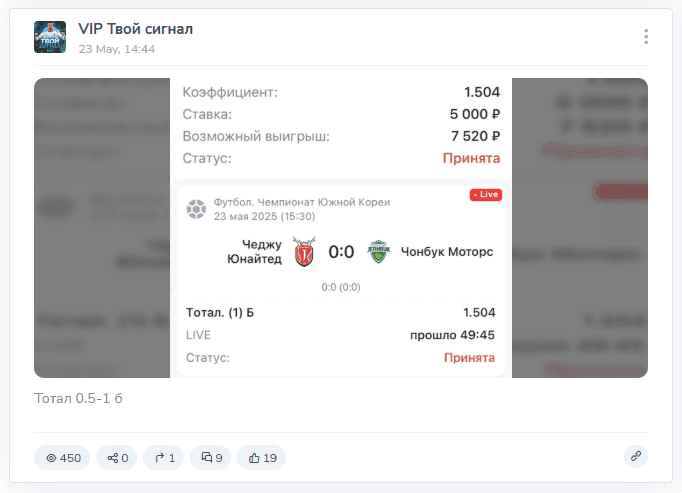Click the soccer ball sport icon
This screenshot has height=493, width=682.
(x=196, y=209)
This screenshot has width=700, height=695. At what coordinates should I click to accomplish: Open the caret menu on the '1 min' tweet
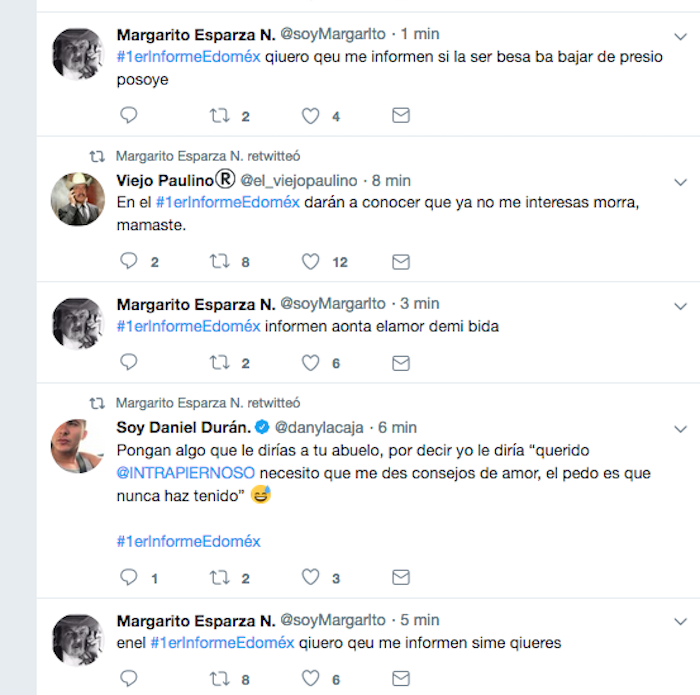click(x=681, y=37)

▶ _What you have to do_: The line that contains "This screenshot has width=700, height=695." opens the part to copy, and the last line of the records closes it; set down those lines exactly, pictures excluded.

▶ _Problem solution_:
This screenshot has width=700, height=695. At what coordinates should I click to accomplish: Open the caret menu on the '1 min' tweet
click(x=681, y=37)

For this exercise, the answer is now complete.